■ What this task involves ■
The required result is an exact copy of the lines beginning at the line that contains "(提供31家合作銀行) (239, 1036)" and ending at the last line of the material below.

####

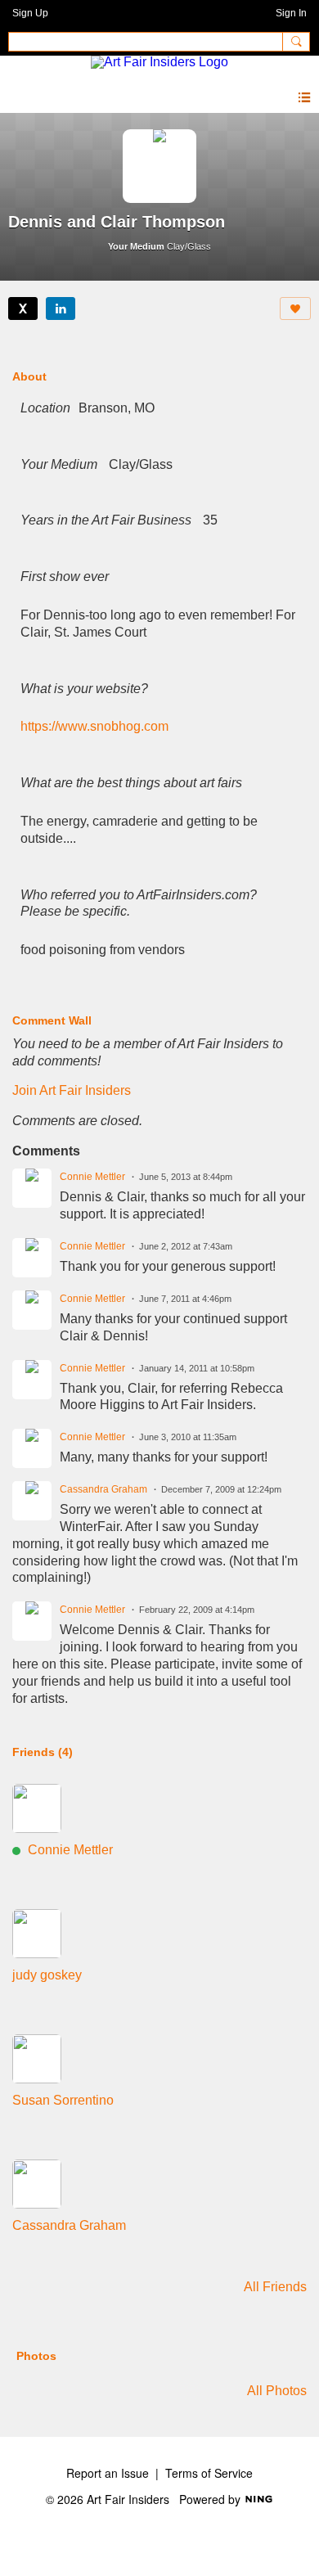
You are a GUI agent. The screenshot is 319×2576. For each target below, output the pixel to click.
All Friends (275, 2287)
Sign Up (30, 13)
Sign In (291, 13)
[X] (23, 308)
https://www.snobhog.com (94, 726)
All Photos (277, 2391)
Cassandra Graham (103, 1489)
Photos (36, 2355)
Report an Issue (107, 2473)
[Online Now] (36, 1808)
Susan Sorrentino (63, 2100)
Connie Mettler (92, 1176)
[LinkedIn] (60, 308)
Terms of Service (209, 2473)
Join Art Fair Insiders (71, 1090)
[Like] (295, 308)
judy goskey (47, 1975)
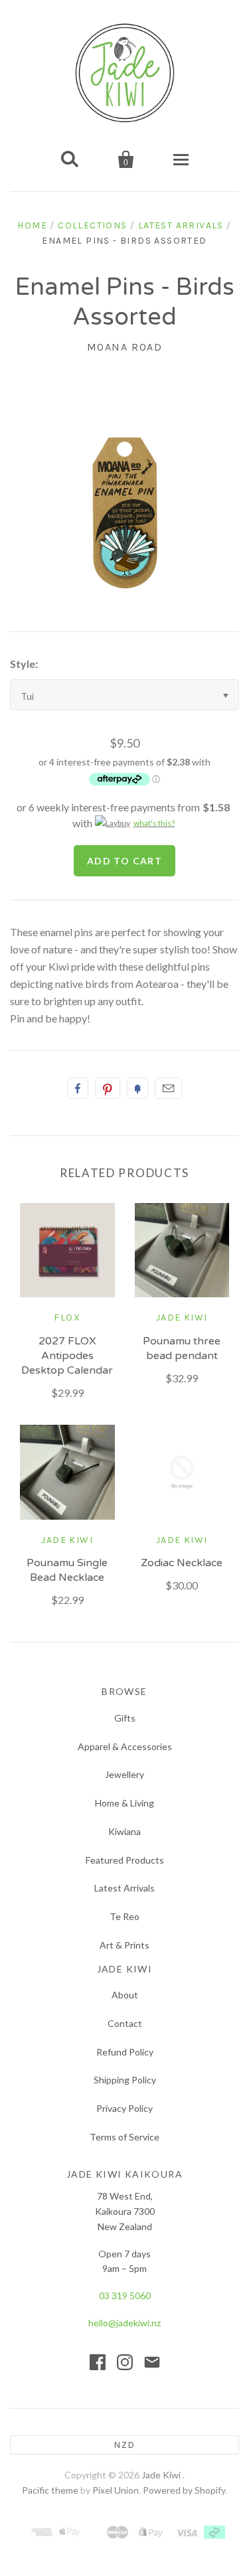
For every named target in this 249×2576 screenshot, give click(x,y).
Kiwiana (124, 1831)
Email (168, 1088)
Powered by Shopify (184, 2490)
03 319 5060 (125, 2295)
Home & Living (124, 1803)
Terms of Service (124, 2136)
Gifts (124, 1718)
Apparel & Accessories (125, 1746)
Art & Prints (124, 1945)
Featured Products (125, 1860)
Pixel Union (115, 2490)
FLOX (67, 1317)
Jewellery (124, 1774)
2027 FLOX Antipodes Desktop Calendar (67, 1355)
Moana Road (125, 347)
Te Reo (124, 1916)
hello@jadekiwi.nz (124, 2322)
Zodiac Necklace (181, 1563)
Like (77, 1088)
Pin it (107, 1088)
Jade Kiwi (182, 1317)
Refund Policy (124, 2051)
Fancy (137, 1088)
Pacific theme (50, 2490)
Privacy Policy (124, 2108)
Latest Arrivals (181, 225)
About (125, 1994)
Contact (125, 2023)
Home (32, 225)
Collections (92, 225)
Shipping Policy (125, 2079)
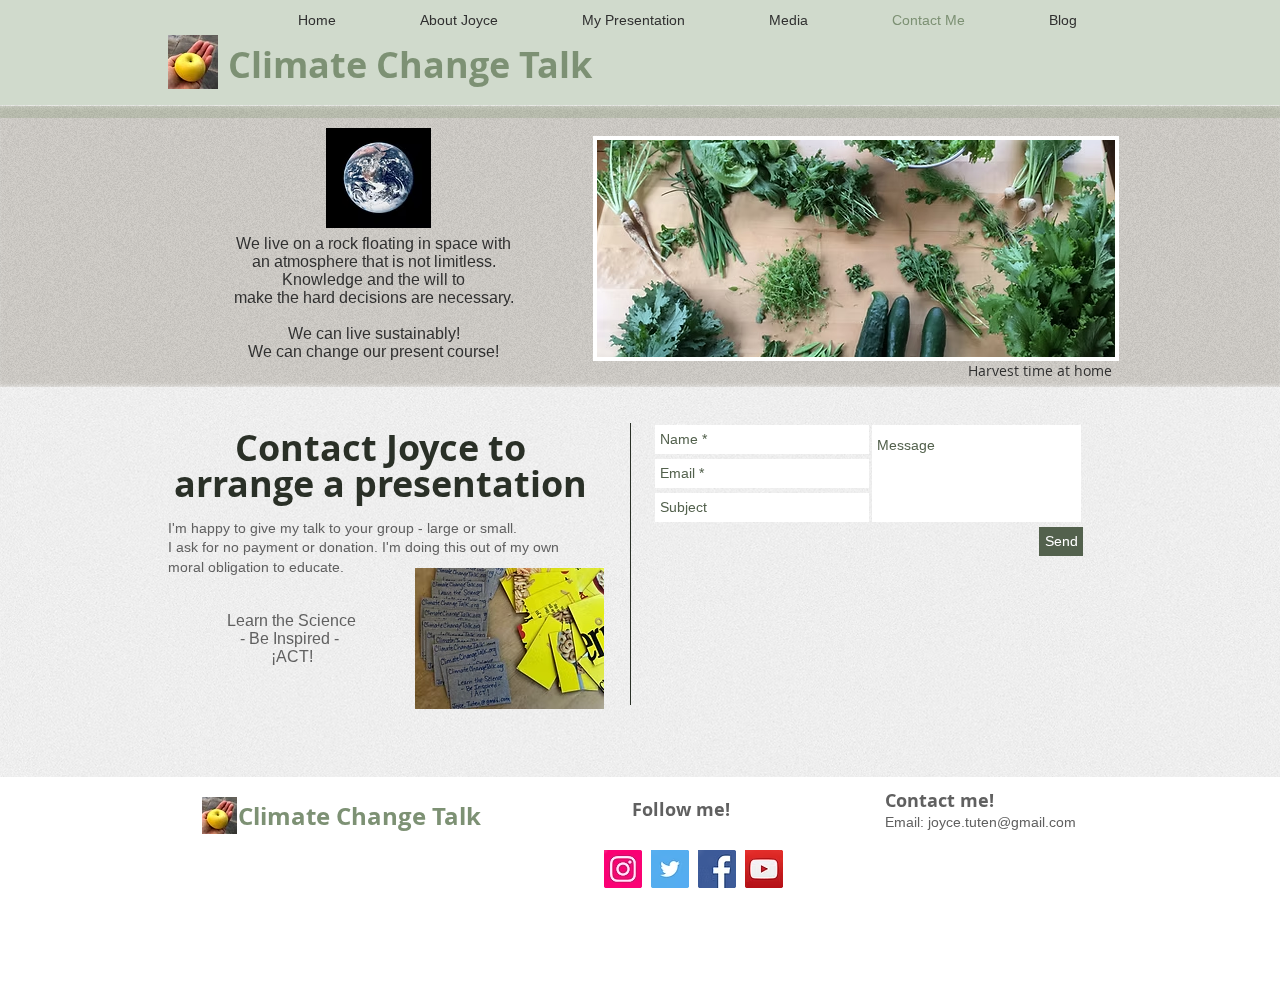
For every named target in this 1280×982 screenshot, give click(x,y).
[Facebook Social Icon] (717, 869)
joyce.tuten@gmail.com (1002, 822)
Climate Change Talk (359, 816)
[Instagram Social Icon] (623, 869)
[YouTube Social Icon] (764, 869)
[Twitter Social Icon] (670, 869)
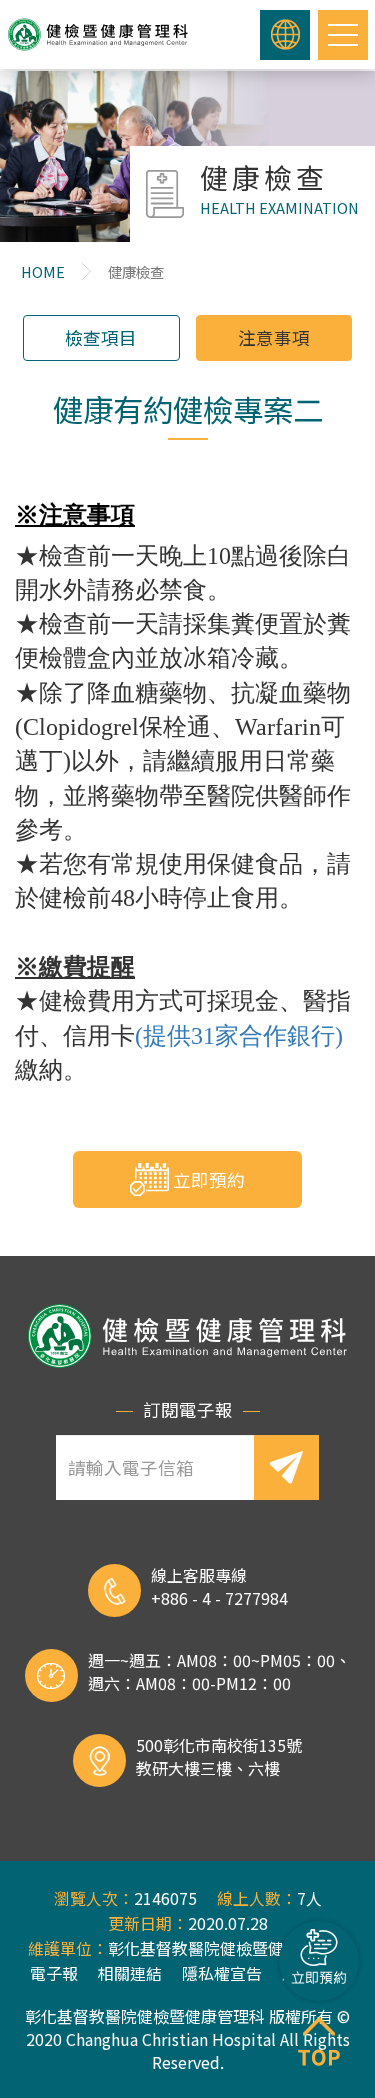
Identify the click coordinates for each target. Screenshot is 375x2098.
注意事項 (274, 337)
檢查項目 (101, 337)
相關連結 (130, 1973)
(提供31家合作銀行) (239, 1036)
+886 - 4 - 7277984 (219, 1598)
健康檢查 (136, 271)
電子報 (54, 1973)
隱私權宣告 (222, 1973)
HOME (43, 271)
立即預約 (209, 1179)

####

■ Reply to the exercise ■
(提供31家合作銀行) (239, 1036)
+886 - 4 - 7277984 (219, 1598)
健康檢查 (136, 271)
電子報 (54, 1973)
隱私權宣告 (222, 1973)
HOME (43, 271)
立即預約 (209, 1179)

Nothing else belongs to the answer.